## Decision Trees
 
 Decision tree is the powerful and popular tool for classification and prediction. A Decision tree is a flowchart like tree structure, where each internal node denotes a feature(or test on an attribute), each branch represents an outcome of the test, and each leaf node (terminal node) holds a class label.
 In order to build a tree, we use an algorithm called CART(classification and regresion tree)

### Some basic terms:

 * Root Node: Base node of the tree, it represents the entire sample and this gets classified into two or more homogeneous sets.
 * Leaf Node: We get this when we reach at the end of the tree
 * Splitting: Dividing root node or sub-node to further sets based on some condition.
 * Decision Node: Nodes in between root and leaf.
 * Branch/Sub Tree: It is formed, when tree or node is splitted. In other words, it is a sub section of entire tree.
 * Pruning: It is opposite of splitting. It is removing of unwanted branches from tree.
 * Impurity: For example if a bag has just blue color balls and we have to find probability that we pick blue color ball only, then in that case impurity is zero. But if that same bag has different color balls, then impurity will be greater than 0.
 
* A game which probably uses decision trees concept: https://en.akinator.com/
 
### CART - Classification and Regression Trees:
* The logic of decision trees can be also applied to regression problems, hence the name CART.
* So, at some places, decision trees are also called CART.
 
## How decision trees work:

### Entropy:
* **It is the measure of impurity(or purity)**. 
* It defines randomness in data. It is the first step to solve the problem of decision tree. **In order to select best attribute of the node, which can be used for splitting further, we use entropy.**

* Entropy values ranges between 0 to 1(1 means completely impure subset, like when we have equal number of yes and no). 
* We calculate entropy for available attributes and finally choose one lowest entropy. **When we get 0 as entropy we call it as a pure sub split and then it is treated as leaf node**. The entropy equation uses logarithms because of many advantageous properties. The Main advantage is the additive property it provides.

* It is given by:

 ![Entropy](images/entropy.jpg)

	* Here 3 yes and 3 no is worst split and is impurest, where 4 yes and 0 no is best split and is purest.
	* For a single node, we can find which feature is to be selected among other features for splitting by considering featuring giving less entropy.
	* When we get pure split entropy(i.e. 0) we consider that as leaf node.
	* But this is just for a node, we have to check for whole sub-tree below too till leaf node and add their entropy values, to get best split possible. For this we use Information Gain.

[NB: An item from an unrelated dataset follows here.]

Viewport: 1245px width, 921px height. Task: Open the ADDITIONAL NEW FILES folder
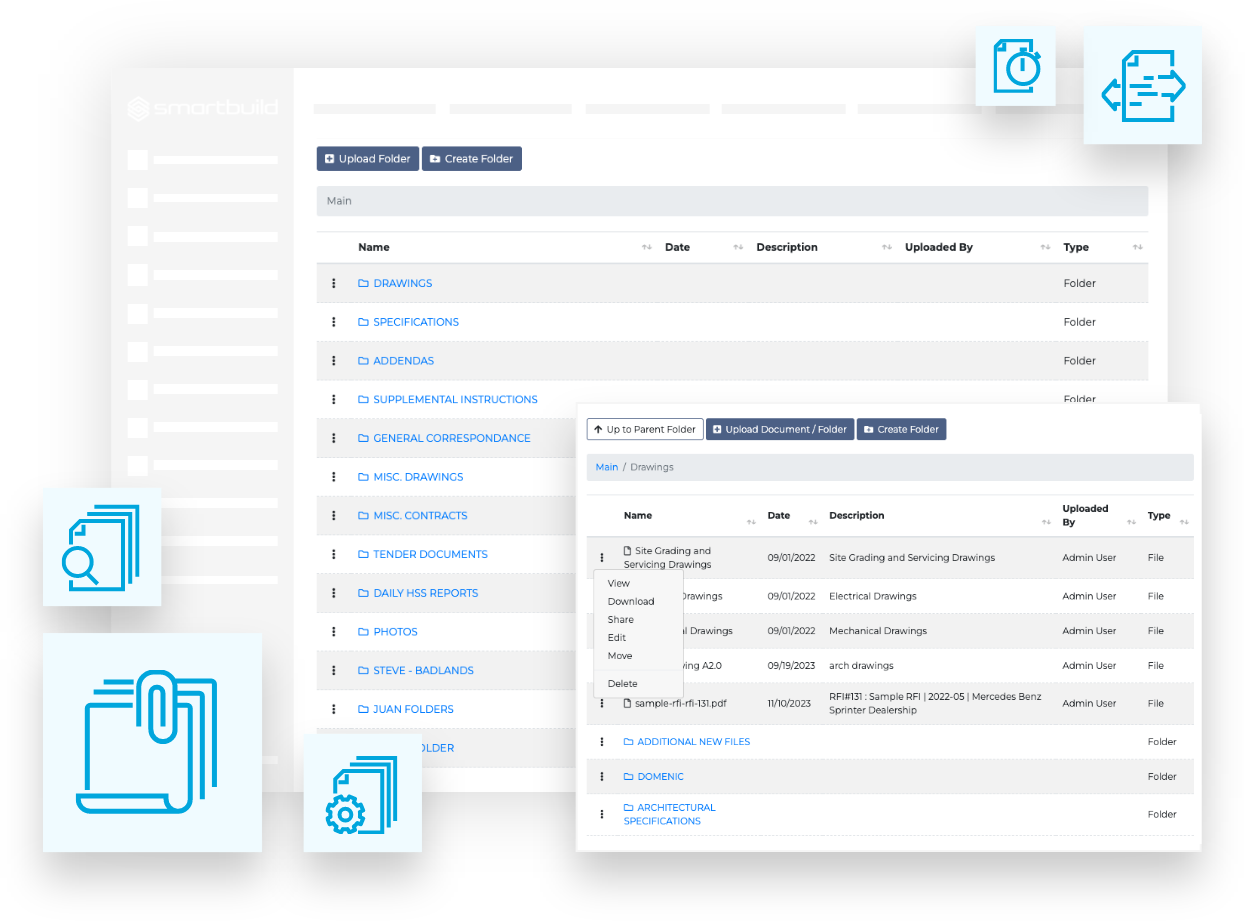click(x=693, y=742)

**Extra notes about Entropy**:
* *If we have more than 2 classs, let's say 3 then how we can calculate entropy: -P1log(P1) - P2log(p2) - P3log(P3), where P1, P2, P3 are probabilities of class 1, 2 and 3 respectively.*
* For a 2 class problem, min entropy is 0 and max is 1, for more than 2 class min entropy is 0 but the max can be greater than 1.
* Both log₂ or logₑ can be used to calculate entropy.
* **Advantage of Entropy over Gini**: Sometimes in specific dataset, entropy gives more balanced trees compared to gini, so it is better to use hyperparameter tuning to check, using which we are getting good results. 


### Gini Impurity(or Gini Index)
* It is measure of impurity(or purity) used in build decision tree in CART.
* It is alternative to Entropy. In scikit learn library for DT and RF default value is `gini`.
	
    ![Gini Impurity](images/gini_impurity.png)

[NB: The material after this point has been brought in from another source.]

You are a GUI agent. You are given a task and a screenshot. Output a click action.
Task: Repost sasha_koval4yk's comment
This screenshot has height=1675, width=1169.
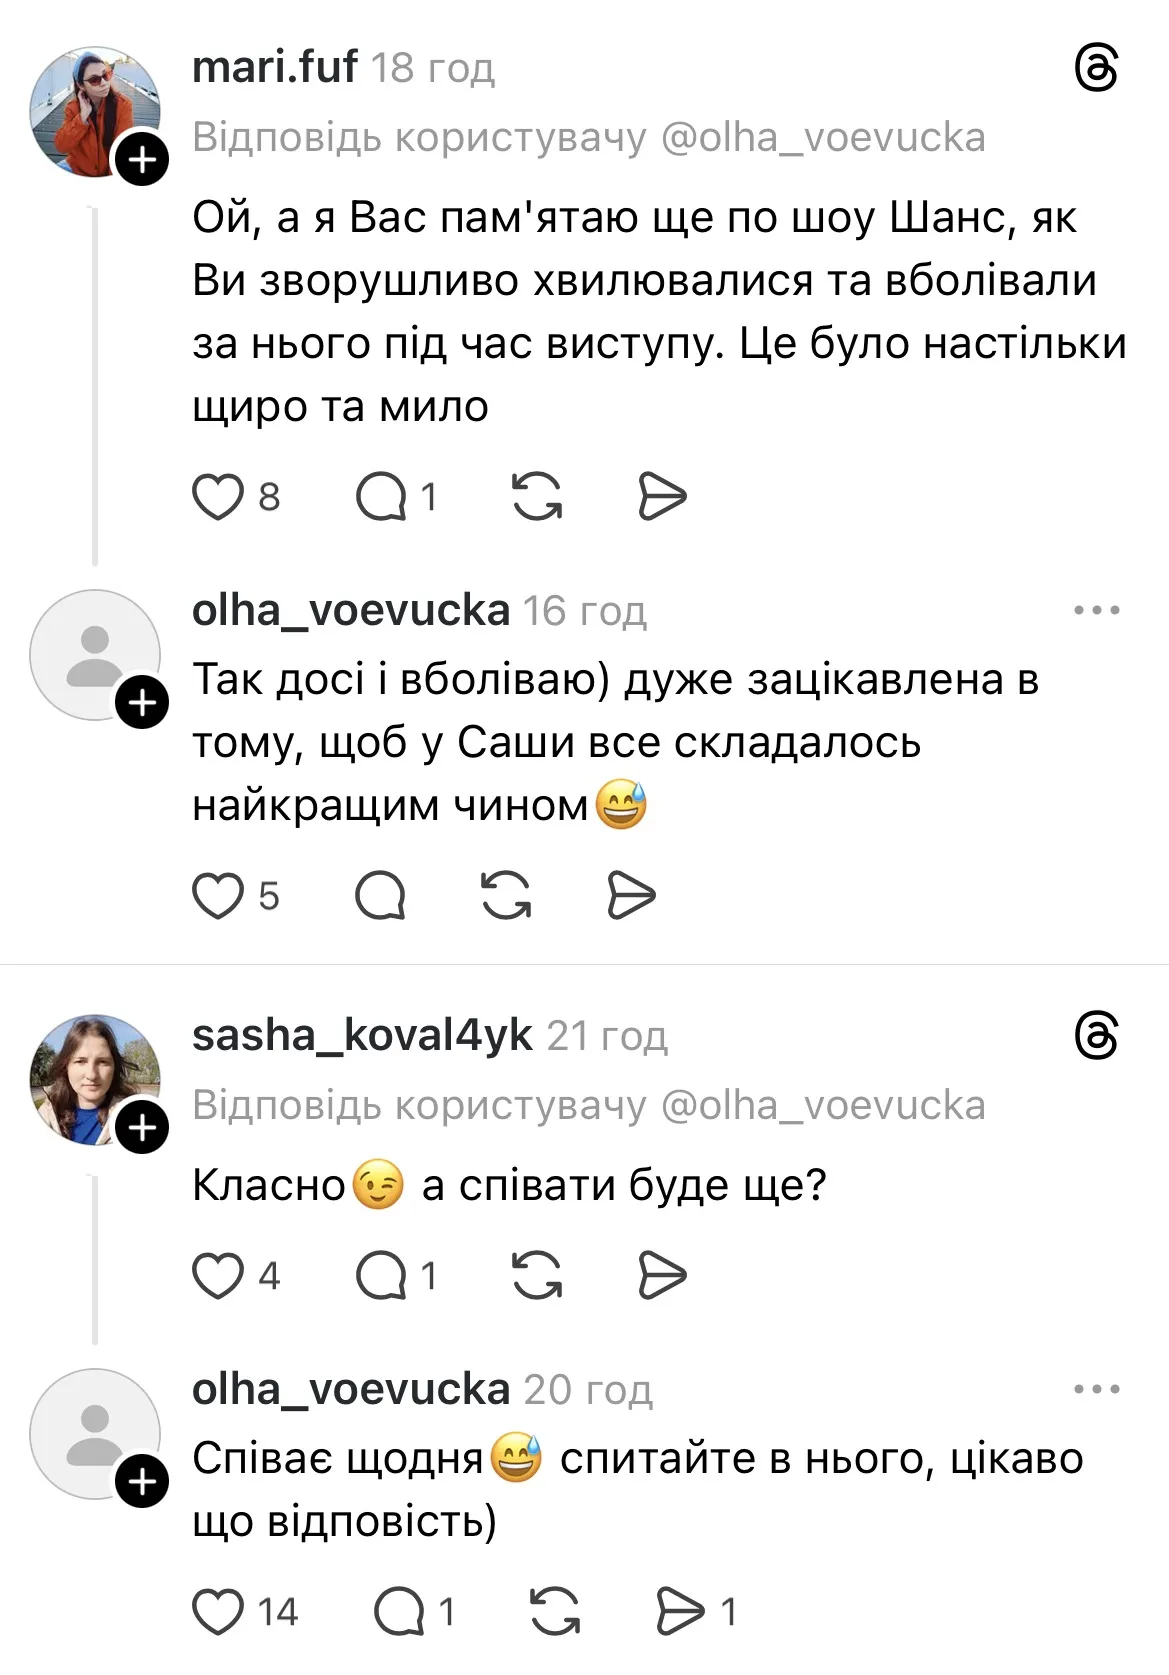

	* A Gini score gives an idea of how good a split is by how mixed the classes are in the two groups created by the split. A perfect separation results in a Gini score of 0, whereas the worst case split that results in 50/50 classes in each group result in a Gini score of 0.5 (for a 2 class problem).
	* After this gini impurity or entropy we eventually calculate Information gain.
* For 2 class max value of entropy is 1 and for gini it is 0.5.
* **Advantage of Gini over entropy**: It is computationally fast.
 * Sometimes in algorithms, like random forest, XGBoost, gini impurity is used as parameter instead of entropy, because it is computationally efficient on large dataset(takes short time for execution) as we can see we don't do any logarithm operation in gini impurity. 



### Information Gain
* It measures the reduction in entropy, it decides which attribute should be selected as decision node. Constructing decision trees involves finding attribute that returns highest information gain. 
* **How should we decide which feature to take to do split first or at each step -- we use information gain.**
* It is given by:

 ![Information Gain](images/info_gain.png)
 	* Information gain calculates total entropy value from that node to bottom.
 	* We calculate entropy for each cases and then calculate information gain also, and then compare the information gain.
 	* Formula for Information gain is:

 	![Info gain](images/info_gain_formula.png)

 	* E(S) is entropy of the selected node(feature), S is the total subset, Si is node subset after splitting, E(Si) is entropy of the subset after splitting
 	* E(S) uses the same formula of entropy. We use summation as we have to consider all the feature of the subset.

#### Steps to calculate Information Gain:
1. Let's say we have this dataset, in first step we will calculate entropy of parent(i.e. before any splitting), using values of both classes yes and no, we get our parent entropy
![Info gain_step1](images/info_gain_step1.png)


2. Calculate entropy for each value for column Outlook

![Info gain_step2](images/info_gain_step2.png)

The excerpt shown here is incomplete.